Solomon Burke. Nothing´s Impossible
Seit Jahrzehnten ist er eine Ikone des R&B. Er tingelte den berühmten Chitlin´ Circuit, die harte Straße der Gigs durch den Süden der USA so oft, dass er jeden Diner auf tausenden von Meilen ausgiebig testen konnte. Schon vor Jahrzehnten konnte er es sich leisten, einen jungen Gitaristen wie Jimi Hendrix aus der Band zu werfen, weil der ihn mit seinen Riffepisoden nervte. Solomon Burke, der schwergewichtige Platzhirsch des R&B aus Philadelphia, der vor kurzem seinen 70. Geburtstag feierte, hat mit seinem neuen Album Nothing´s Impossible, vier Jahre nach seinem überaus erfolgreichen Nashville wiederum bewiesen, dass es in seinem Genre eine Zeit der Reife gibt, die sich in Rhythmus und tonaler Qualität äußert und die Weltmeisterschaft der Virtuosität den Jungen überlässt. Ähnlich wie B.B. Kings There Is Always One More Time, das letzterer ungefähr im gleichen Lebensalter aufgenommen hat, dokumentiert Solomon Burke in beeindruckender Weise, dass das Leben mit siebzig längst nicht vorbei ist, und der musikalische Ausdruck noch große Chancen birgt. Nothing´s Impossible hat das Zeug, das R&B-Album des Jahres zu werden.
Natürlich fängt der Reigen mit Oh What A Feeling an, denn die Voraussetzung für seine Musik ist ein tiefes, von Melancholie und sensueller Lebensfreude geprägtes emotionales Befinden, dass die dem Blues entlehnten Weisen mit einer in den Soul tauchenden Befindlichkeit ausmacht. Die allen Stücken innewohnende Romantik wird getragen von einem Bläserensemble, das die Dimensionen des wandernden Daseins ausschmückt: Fett, etwas ölig, doch nicht so sehr, dass es in die Trivialität abgleitet. Wie im Titelsong Nothing´s Impossible, der getragen wird von der weite des Landes wie der Lebenserfahrung, die dem entspringt, der sich auf es einlässt, entsteht alles, nur keine Aufregung. Egal, welche Geschichten Burke mit seiner kräftigen, gefälligen, mitten im Leben stehenden Stimme zum Besten gibt, sie sind geprägt von tiefer Erfahrung, Sehnsucht und Hoffnung. You´re Not Alone oder When You´re Not Here, New Company oder The Error Of My Ways, egal, welchen Song man sich anhört, es ist ein Thema, um das sich alles rangt. Es ist die Geschichte des Lebens, des Unterwegsseins, des Sichtreffens wie des Abschiednehmens. Ohne dass Solomon Burke sich Erklärungen behelfen muss, ihm gelingt es, diese Urmetapher der menschlichen Existenz in immer wieder variierenden Versionen zu thematisieren, ohne zu langweilen. Eine exzellente Band, mal gestützt von einem Chor oder von Bläsern, intoniert die Idee, dass es das Hinnehmen der Vergänglichkeit ist, die das Leben zu einem gelungenen Projekt macht. Da wundert es kaum, dass der Abschluss mit dem Titel I´m Leaving gefunden wird. Da sitzt niemand, der sagt, so, jetzt ist Schluss, nein, es geht immer so weiter, so ist es, und so wird es bleiben.

ANGEZEIGTE DATEN

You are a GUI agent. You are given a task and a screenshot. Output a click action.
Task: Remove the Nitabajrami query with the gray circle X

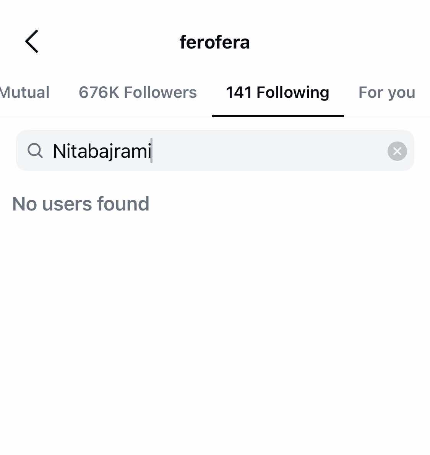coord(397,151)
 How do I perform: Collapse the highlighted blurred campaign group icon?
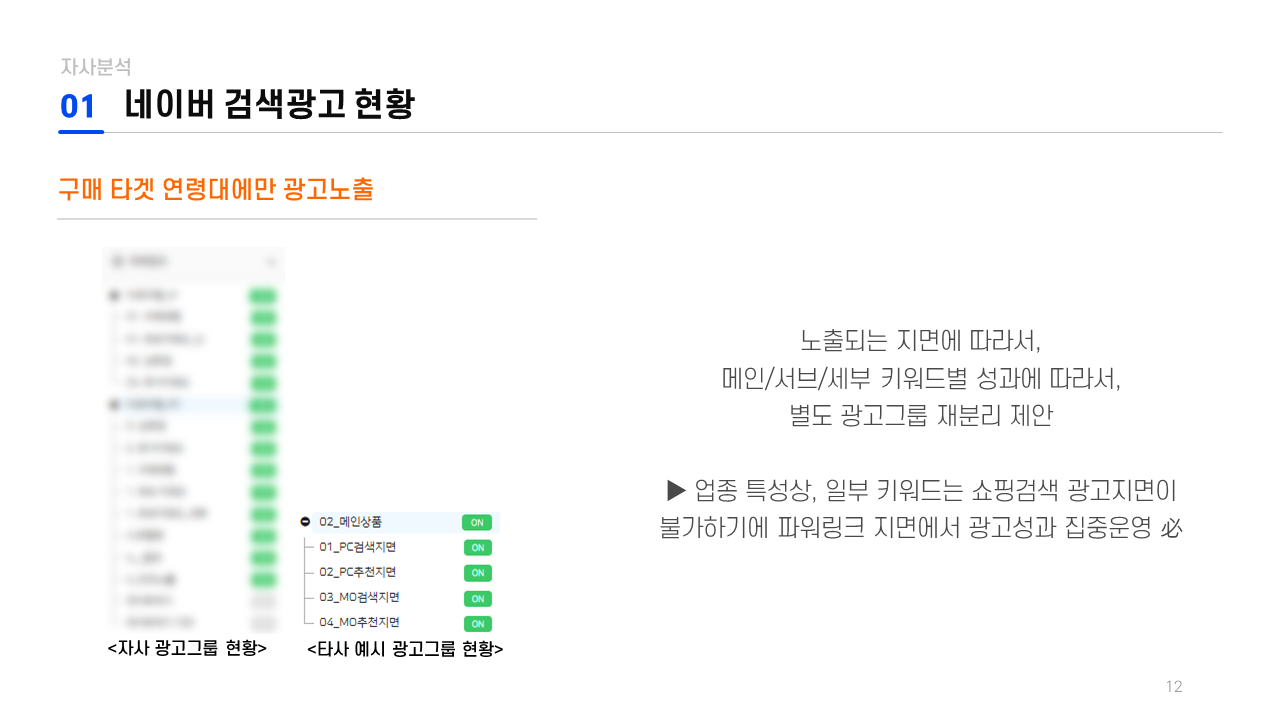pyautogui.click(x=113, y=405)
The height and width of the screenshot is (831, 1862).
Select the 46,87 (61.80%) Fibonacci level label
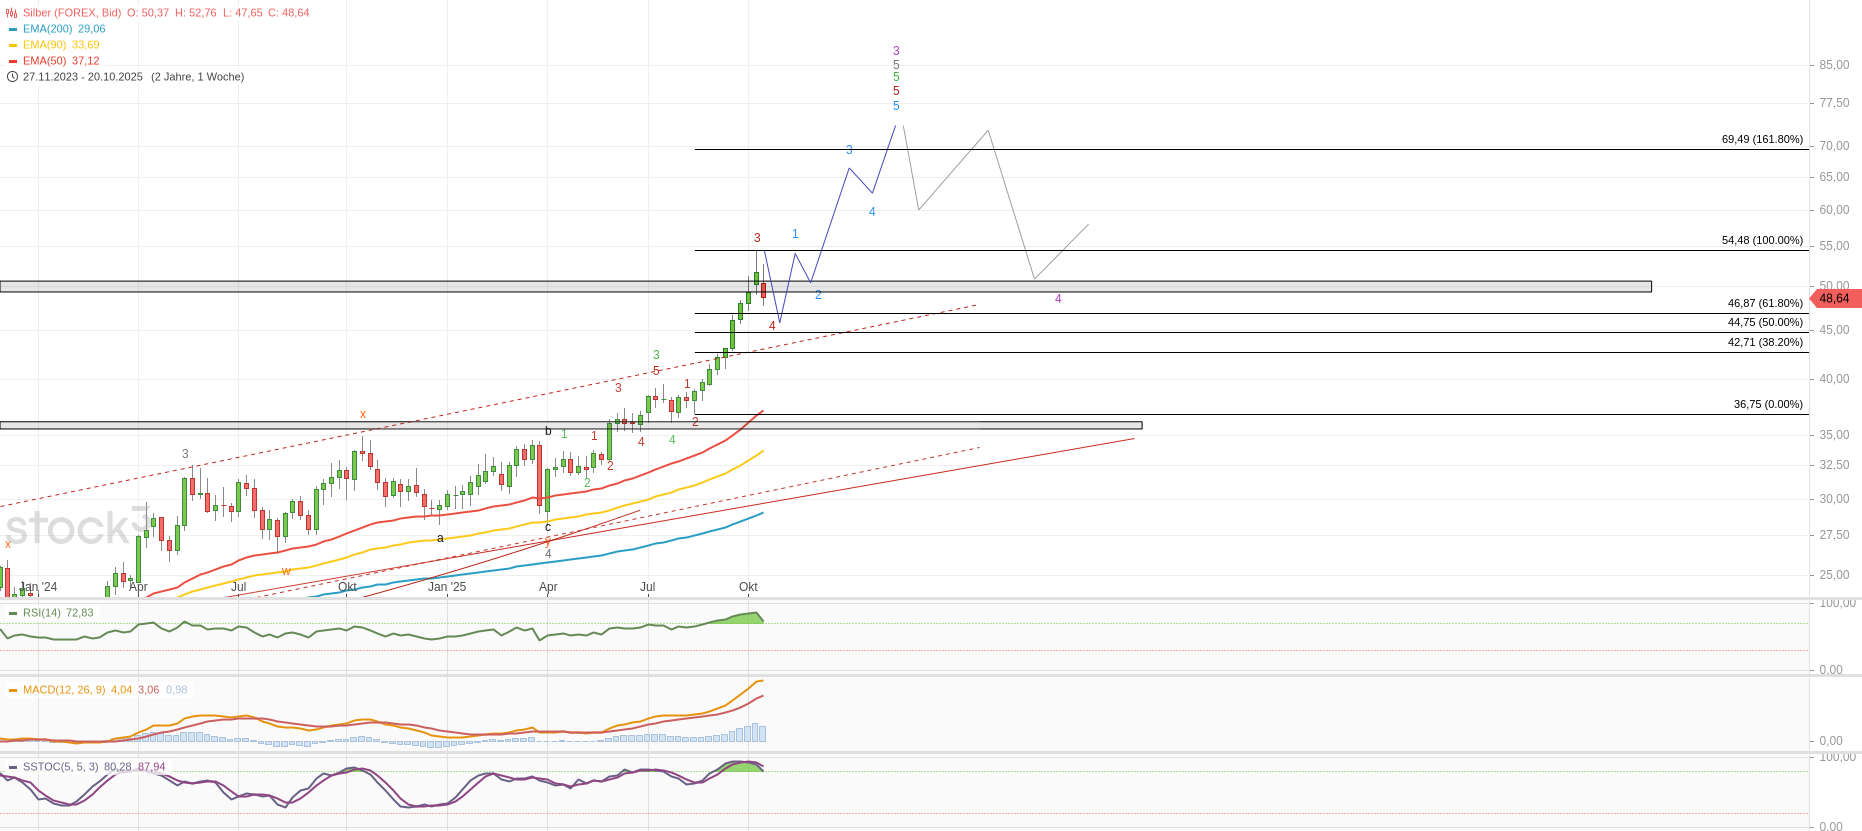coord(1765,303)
...
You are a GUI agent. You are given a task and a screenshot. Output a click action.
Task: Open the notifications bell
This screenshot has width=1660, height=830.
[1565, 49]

AUFGABE
Nenne alle Songtitel aus dem Album Nothing´s Impossible, die im Textauszug erwähnt werden.

LÖSUNG
Oh What A Feeling, Nothing´s Impossible, You´re Not Alone, When You´re Not Here, New Company, The Error Of My Ways, I´m Leaving